Projects: Applied AI
Graph Neural Networks for Adaptable Urban Water Infrastructure
This PhD project focuses on the application of Graph Neural Networks to modelling and designing urban water infrastructure (UWI). It has a particular focus on developing physically based hydraulic simulators tools; optimising the design and resilience of UWI; and devising adaptation strategies for urban water systems under uncertainty.
Graph Neural Networks for Flood Prediction
A PhD project that focuses on employing Graph Neural Network for developing physically based high-fidelity flood prediction tools. These tools will be developed for pluvial, fluvial and surge floods. The feasibility of building end-to-end AI-based solutions for real-time operations will also be explored.

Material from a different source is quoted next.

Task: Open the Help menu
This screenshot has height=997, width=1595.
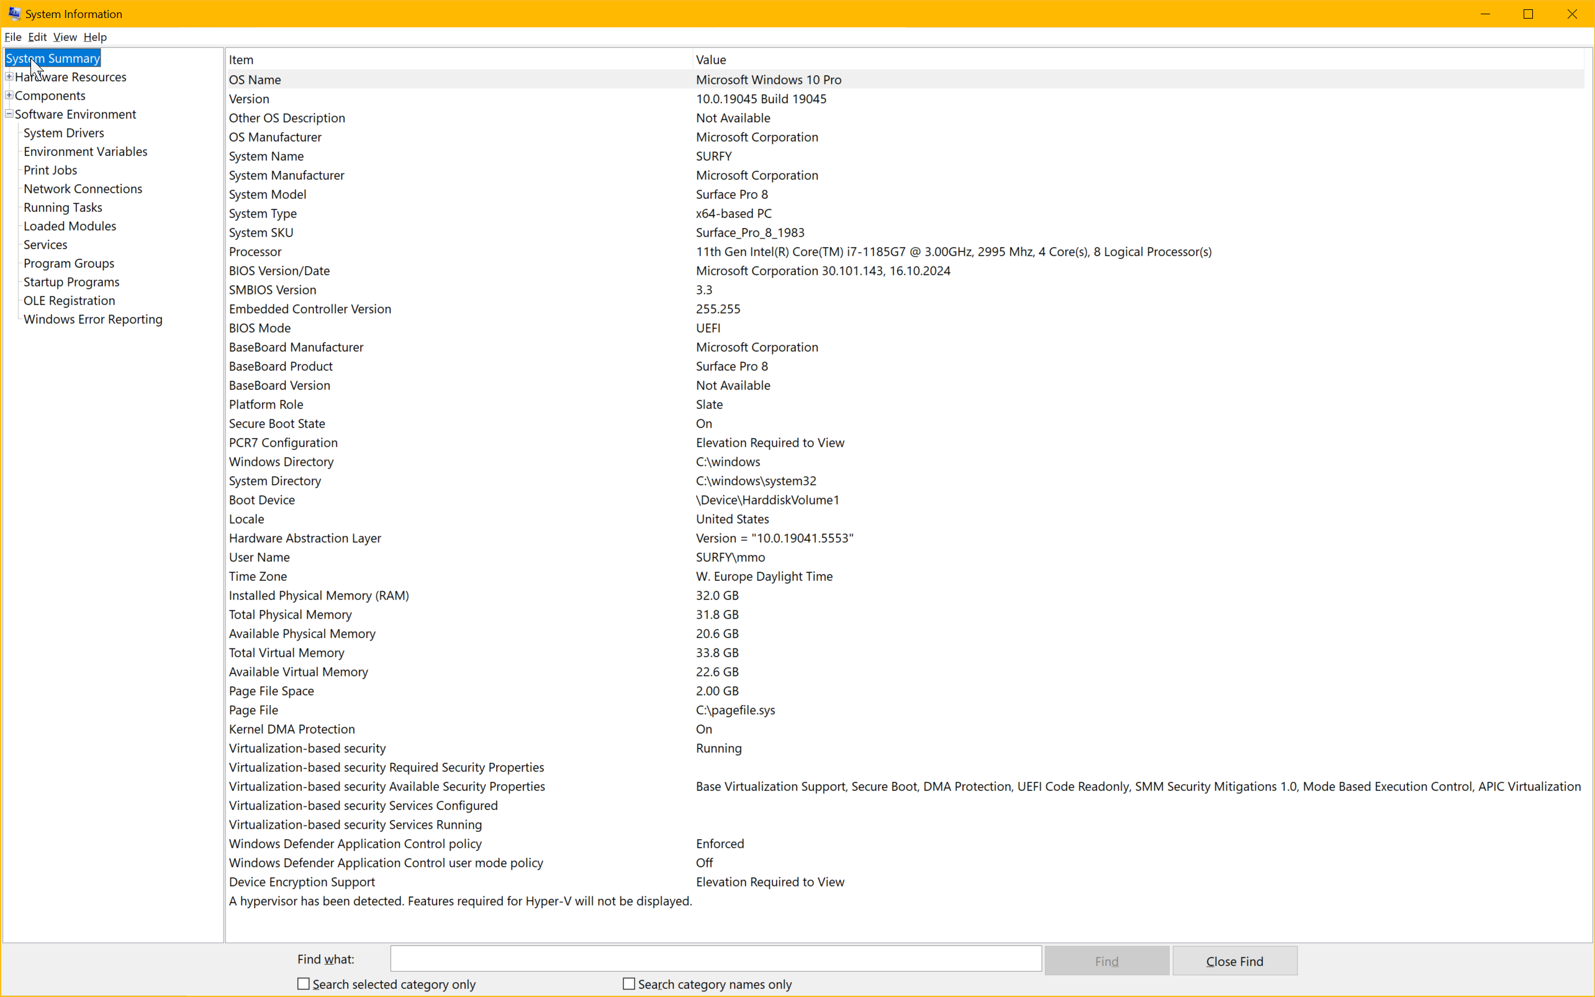Action: point(95,37)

AI-based detection and quantification of plastics in urban waterways
This research will develop new methods to detect and quantify plastics in urban waterways based on deep learning and computer vision. Different imaging sources will include fixed cameras, mobile phones and drones. We will also investigate how AI can be used in conjunction with hydrodynamic models to predict debris trajectories and identify potential hotspot locations.
Projects: Fundamental AI
Graph Neural Networks
Complex data are increasingly common in 21st century daily activities. Examples include biological activities of the brain or protein-to-protein interactions, as well as data generated by financial networks or by water and power networks. In each case, an underlying common structure can be represented by a graph. Exploiting the underlying structure allows AI solutions to be developed that reveal meaningful patterns in applications involving complex data.
AidroLab is working on graph neural networks (GNNs) that extend the deep learning paradigm, for regular Euclidean temporal and spatial data through to irregular graph data. We can no longer rely on intuition to develop outstanding solutions for graph learning, so we are looking at solutions based on fundamental principles that learn from graph data. On one hand, this provides mathematical tractability, and on the other it delivers satisfactory performance in practical applications. AidroLab is also conducting research towards understanding the fundamental limits of GNNs, especially when operating on physical networks affected by perturbations such as water networks, smart grids and social networks.
Graph-Time Neural Networks
In several applications, complex data often vary over time – a typical example is the volume of traffic in a street network. In order to extract patterns, and use them for successive applications, a learning solution has to be able to capture both spatial and temporal relationships in the data. Based on the success of graph neural networks (GNNs) for time-invariant data, AidroLab is extending the latter into a graph-time neural network (GTNN) framework. We are looking at two particular directions within GTNN. First, we are working on new architectures that exploit invariances and symmetries within the data to aid learning, using tools from graph-time signal processing. Second, we are working on a theoretical analysis of GTNNs with regard to perturbations in the graph topology. This is intended to characterize the robustness and transferability of these solutions to unseen graphs.
Learning over Topological Spaces
While graphs are an excellent tool to represent the structure of complex data, they are limited to pairwise relationships and data are often represented as node features. There are many instances when data are defined over the edges of the graph. A typical example is a water network, where water flow is defined over the pipes (edges). In this case, we are seeking to develop solutions that are able to learn from such data, or more generally from data over higher-order topological spaces. The latter may include simplicial complexes and hypergraphs. AidroLab is looking at topological filters and characterising their fundamental limits. Such filters are important because they are at the core of building successive deep learning solutions. As a result, we are particularly focused on building topological filters that are computationally efficient, and which enjoy high mathematical tractability.